Ma tornando a Cleveland, i frammenti del mosaico dell’orrore che già si conoscono, riportano alla memoria casi analoghi. 

Il caso Fritzl

Uno risale ad appena cinque anni fa. Nella primavera del 2008, nella cittadina austiaca di Amstetten, si scopre che l’ingegnere Joseph Fritzl ha tenuto segregata la figlia per 24 anni in un bunker costruito sotto casa. Negli anni della prigionia, delle torture e degli abusi sessuali, nasceranno sette figli. Uno, Michael, morirà dopo tre giorni. Metà della prole vivrà nel bunker fino alla liberazione, l’altra metà in casa, alla luce del sole, spacciati come figli adottivi.

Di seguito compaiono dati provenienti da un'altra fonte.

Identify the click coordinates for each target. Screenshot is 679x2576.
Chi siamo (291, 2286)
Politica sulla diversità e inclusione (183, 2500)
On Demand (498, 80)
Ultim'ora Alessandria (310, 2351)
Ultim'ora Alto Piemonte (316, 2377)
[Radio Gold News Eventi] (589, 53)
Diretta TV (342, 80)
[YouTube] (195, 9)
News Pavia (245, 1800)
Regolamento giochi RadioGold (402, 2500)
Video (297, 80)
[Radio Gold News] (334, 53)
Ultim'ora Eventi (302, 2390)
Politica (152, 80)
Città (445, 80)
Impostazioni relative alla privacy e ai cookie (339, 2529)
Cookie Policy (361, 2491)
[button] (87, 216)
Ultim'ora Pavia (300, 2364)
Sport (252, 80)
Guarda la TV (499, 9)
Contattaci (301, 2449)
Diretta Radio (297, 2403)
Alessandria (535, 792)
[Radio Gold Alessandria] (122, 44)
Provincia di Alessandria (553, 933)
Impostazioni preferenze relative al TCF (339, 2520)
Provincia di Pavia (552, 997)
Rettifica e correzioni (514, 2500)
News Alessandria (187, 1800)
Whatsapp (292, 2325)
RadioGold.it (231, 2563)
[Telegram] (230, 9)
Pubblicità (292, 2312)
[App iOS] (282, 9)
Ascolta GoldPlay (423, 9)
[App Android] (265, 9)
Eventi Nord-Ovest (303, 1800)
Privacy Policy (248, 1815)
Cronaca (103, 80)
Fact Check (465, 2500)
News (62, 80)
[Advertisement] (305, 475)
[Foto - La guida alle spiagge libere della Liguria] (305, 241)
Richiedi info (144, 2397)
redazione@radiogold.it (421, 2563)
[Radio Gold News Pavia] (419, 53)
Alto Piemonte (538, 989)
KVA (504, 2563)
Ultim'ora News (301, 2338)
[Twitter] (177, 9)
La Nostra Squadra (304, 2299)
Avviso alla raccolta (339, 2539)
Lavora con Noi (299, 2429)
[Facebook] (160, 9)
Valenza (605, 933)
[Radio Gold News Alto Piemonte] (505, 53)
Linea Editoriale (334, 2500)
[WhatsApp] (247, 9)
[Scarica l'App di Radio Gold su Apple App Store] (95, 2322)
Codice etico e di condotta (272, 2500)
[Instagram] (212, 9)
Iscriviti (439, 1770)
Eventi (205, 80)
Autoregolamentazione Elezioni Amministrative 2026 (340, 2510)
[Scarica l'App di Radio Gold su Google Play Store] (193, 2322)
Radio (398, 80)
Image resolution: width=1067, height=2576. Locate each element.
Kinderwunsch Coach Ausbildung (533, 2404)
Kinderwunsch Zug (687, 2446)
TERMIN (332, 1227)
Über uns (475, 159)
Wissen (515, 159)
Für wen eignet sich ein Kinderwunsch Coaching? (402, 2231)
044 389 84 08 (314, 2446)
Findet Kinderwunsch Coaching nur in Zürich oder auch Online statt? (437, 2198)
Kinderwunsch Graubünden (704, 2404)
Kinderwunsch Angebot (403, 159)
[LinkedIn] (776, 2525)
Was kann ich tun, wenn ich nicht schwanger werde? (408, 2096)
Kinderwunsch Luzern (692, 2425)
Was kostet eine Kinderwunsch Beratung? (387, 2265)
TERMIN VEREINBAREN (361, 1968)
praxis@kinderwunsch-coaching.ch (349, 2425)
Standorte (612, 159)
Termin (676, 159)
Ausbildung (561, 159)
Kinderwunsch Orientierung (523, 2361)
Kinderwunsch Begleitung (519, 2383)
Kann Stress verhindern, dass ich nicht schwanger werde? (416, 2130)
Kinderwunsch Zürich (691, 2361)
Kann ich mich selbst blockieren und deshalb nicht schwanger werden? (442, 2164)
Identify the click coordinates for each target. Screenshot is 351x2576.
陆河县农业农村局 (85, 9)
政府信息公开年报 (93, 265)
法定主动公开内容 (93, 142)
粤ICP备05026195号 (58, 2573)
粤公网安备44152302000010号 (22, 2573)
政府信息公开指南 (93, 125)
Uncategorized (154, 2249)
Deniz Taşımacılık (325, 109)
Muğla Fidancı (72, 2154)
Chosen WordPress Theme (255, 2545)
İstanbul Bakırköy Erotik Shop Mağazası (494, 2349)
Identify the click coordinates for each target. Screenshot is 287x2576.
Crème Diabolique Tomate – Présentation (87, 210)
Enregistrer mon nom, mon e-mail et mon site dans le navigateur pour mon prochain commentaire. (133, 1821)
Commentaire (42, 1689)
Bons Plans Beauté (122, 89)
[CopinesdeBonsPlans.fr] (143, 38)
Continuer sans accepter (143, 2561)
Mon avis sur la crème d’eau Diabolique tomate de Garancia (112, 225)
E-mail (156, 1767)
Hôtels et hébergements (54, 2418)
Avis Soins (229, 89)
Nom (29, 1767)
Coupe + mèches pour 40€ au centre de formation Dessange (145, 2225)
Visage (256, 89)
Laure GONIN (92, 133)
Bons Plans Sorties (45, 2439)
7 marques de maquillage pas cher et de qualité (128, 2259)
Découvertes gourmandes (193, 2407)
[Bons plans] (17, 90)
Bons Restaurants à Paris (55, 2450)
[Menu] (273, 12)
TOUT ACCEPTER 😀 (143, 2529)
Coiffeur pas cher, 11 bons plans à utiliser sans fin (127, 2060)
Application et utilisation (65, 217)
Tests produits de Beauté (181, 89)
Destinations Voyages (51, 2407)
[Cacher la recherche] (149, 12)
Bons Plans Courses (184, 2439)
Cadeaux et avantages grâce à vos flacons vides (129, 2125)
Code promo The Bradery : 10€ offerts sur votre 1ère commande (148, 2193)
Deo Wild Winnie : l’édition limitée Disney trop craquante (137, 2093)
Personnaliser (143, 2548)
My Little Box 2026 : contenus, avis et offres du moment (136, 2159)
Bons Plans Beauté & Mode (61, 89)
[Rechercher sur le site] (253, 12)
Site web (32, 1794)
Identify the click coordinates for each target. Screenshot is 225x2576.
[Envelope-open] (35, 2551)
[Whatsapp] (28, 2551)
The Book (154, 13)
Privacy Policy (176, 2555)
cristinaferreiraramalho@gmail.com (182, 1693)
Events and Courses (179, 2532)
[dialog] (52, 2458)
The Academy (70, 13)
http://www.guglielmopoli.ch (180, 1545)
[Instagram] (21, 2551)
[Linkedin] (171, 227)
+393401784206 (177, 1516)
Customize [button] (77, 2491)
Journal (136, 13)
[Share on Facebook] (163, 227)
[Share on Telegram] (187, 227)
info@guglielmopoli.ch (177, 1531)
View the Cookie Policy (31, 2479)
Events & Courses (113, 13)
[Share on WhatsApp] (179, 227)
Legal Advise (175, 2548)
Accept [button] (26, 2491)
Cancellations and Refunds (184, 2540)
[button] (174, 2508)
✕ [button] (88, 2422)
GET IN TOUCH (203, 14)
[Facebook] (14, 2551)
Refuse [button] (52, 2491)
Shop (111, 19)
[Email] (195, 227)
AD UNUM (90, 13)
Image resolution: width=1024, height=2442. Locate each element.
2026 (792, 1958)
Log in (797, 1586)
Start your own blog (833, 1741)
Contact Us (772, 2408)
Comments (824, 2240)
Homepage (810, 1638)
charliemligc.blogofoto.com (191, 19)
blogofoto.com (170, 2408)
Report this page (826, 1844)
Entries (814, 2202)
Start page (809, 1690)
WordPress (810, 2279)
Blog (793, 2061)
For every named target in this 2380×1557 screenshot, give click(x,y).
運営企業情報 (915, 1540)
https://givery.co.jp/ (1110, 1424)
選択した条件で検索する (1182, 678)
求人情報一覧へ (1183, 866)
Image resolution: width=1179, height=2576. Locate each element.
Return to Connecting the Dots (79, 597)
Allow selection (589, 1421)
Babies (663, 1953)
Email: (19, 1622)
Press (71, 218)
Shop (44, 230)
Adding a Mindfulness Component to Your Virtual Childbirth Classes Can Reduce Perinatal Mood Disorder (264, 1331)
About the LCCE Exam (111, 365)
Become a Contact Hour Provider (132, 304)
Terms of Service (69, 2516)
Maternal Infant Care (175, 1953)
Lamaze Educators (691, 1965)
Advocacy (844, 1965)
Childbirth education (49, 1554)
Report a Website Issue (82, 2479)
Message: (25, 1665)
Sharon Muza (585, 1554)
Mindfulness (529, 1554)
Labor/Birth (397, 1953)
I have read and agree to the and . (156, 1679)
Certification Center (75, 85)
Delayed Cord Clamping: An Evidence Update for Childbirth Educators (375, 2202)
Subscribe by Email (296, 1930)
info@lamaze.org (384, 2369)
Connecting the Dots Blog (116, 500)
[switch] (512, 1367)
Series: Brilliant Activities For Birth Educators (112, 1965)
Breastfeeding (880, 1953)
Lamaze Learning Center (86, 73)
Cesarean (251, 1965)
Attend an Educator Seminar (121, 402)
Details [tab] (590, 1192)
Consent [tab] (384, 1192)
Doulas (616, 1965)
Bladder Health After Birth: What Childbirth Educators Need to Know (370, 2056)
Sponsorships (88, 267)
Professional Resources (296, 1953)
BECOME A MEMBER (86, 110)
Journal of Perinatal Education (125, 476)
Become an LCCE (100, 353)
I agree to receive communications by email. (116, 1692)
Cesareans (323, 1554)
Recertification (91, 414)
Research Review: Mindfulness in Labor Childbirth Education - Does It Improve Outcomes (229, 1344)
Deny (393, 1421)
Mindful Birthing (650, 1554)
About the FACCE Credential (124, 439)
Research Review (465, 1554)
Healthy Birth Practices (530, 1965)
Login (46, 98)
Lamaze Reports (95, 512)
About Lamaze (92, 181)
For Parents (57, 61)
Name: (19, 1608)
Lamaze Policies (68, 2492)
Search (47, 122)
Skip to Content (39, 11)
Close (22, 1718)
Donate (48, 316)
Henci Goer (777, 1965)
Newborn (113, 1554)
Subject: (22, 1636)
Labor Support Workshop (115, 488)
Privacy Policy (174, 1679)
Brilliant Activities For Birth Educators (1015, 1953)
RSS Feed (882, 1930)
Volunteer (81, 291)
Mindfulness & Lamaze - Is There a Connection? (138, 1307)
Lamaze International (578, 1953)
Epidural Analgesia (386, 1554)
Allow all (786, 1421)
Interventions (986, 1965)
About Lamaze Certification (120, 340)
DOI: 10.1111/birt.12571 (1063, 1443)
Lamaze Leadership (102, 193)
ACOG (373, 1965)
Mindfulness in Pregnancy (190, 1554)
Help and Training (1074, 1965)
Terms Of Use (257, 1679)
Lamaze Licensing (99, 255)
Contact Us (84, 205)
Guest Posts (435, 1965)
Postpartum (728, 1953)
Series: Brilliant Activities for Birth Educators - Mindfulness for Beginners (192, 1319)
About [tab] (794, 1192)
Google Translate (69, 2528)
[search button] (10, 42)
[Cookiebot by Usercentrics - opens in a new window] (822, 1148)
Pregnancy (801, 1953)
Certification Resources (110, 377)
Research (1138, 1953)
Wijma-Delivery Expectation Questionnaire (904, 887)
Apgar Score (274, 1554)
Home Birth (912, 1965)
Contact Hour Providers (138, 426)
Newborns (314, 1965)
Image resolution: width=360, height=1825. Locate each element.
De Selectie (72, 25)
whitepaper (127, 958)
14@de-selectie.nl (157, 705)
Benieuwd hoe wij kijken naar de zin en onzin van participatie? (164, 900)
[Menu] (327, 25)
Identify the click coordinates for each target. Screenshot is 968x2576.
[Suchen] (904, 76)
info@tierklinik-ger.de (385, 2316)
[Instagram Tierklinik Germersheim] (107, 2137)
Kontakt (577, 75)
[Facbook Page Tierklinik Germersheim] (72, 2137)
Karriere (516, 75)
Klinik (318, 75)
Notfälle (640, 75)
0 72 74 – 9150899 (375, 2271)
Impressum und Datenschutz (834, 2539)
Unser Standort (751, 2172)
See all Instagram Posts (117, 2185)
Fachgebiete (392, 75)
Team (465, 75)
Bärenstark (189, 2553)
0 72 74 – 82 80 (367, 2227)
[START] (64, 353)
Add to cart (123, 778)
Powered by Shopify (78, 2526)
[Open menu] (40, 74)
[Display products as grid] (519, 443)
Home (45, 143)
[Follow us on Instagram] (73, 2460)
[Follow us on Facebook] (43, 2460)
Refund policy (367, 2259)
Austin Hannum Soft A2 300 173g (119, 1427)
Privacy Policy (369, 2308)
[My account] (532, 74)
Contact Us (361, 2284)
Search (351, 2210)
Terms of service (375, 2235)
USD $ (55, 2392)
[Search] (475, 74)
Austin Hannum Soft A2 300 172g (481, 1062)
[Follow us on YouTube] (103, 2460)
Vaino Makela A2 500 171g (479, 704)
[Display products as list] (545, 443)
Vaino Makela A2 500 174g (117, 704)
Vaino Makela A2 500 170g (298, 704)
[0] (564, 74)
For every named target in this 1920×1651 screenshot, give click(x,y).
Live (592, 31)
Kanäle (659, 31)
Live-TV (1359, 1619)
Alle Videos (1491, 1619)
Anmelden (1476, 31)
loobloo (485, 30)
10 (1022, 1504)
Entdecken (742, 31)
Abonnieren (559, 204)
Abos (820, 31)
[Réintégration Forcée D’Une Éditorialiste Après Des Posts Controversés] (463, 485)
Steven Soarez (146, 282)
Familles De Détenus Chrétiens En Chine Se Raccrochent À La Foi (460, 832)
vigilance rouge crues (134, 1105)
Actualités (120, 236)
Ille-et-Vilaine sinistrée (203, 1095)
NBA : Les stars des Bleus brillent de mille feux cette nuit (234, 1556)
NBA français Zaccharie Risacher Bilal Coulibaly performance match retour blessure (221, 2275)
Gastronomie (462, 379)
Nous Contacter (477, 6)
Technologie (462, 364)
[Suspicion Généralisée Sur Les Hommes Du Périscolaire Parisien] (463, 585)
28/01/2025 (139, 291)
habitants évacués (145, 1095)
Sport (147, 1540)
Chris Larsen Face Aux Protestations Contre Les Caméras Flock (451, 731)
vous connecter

Anche in questo caso i dettagli indicibili sono moltissimi. Ma vale la pena soffermarsi sulle similitudini. La prima è quella dell’uomo normale, del vicino di casa qualunque,  che lavora, fa vita sociale e non desta sospetti. La seconda è che entrambi i personaggi, Fritzl e Castro, sono stati sfiorati da indagini di polizia ma nessuno approfondì la natura di quegli uomini. La figlia di Frizl, prima della prigionia, riuscì persino a rivolgersi alle autorità. Ma non fu creduta. La terza similitudine riguarda la casa. Che è il nido di molti e la trappola dell’orrore di queste vittime. Al contrario di quanto narrato da molta letteratura e altrettanta cinematografia, e al contrario di quanto accade nei sequestri che hanno come fine il denaro, il luogo della prigionia è la casa, nel centro della città, del quartiere, sotto gli occhi di tutti. La quarta è che le vittime vengono tenute in vita. La quinta e ultima similitudine che possiamo notare è che sono storie che non hanno uno scopo finale. Non è Sade, come qualcuno ha superficialmente abbozzato. Siamo nel campo dell’abitudine, della routine. Le donne sequestrate sono per i predatori un hobby. Come allevare degli animali, dipingere, giocare alla Playtation. Il meccanismo si spezza soltanto quando le donne riescono a fuggire o a causa di eventi straordinari e collaterali. Mai per volontà dei carcerieri.

Il caso Kampusch

L’ultimo caso che si intreccia con quello di Castro e Fritzl, si svolge sempre in Austria. La mattina del 2 marzo 1998 una ragazzina di 10,  Natascha Kampusch, viene rapita a Vienna. Per otto anni sarà segregata in una stanza ricavata sotto il garage della abitazione di Wolfgang Priklopil, nella città di Strasshof. Pochissimi metri quadri di spazio sigillati con una porta blindata, la cui entrata era nascosta dietro un armadio. Nella cella accadde grosso modo quel che abbiamo raccontato sin qui per le altre vicende. Natascha Kampusch riuscì a scappare per una distrazione del suo carceriere che, vedendola ormai sfuggita, si suicidò buttandosi sotto a un treno. 

La carne dell'indicibile

Nel racconto che Natasha ha fatto della sua prigionia, cè un passaggio che trasforma in carne l’indicibile: “Mi chiuse dietro porte pesanti, alla prigione fisica aggiunse quella psichica. Volle anche che cambiassi nome, me ne fece scegliere un altro. Divenni Bibiana, voleva che io fossi una persona nuova, solo per lui. E io iniziai a ringraziarlo per ogni piccola concessione. Mi diceva: “Per te esisto solo io, sei la mia schiava". Lui regolava la mia veglia spegnendo o accendendo la luce, decideva se privarmi del cibo o farmi mangiare, mi imponeva periodi di digiuno forzato, decideva le razioni di cibo, fissava la temperatura nella stanza. Decideva lui se avevo caldo o freddo. Mi ha tolto ogni controllo sul mio corpo, mi picchiava in continuazione”.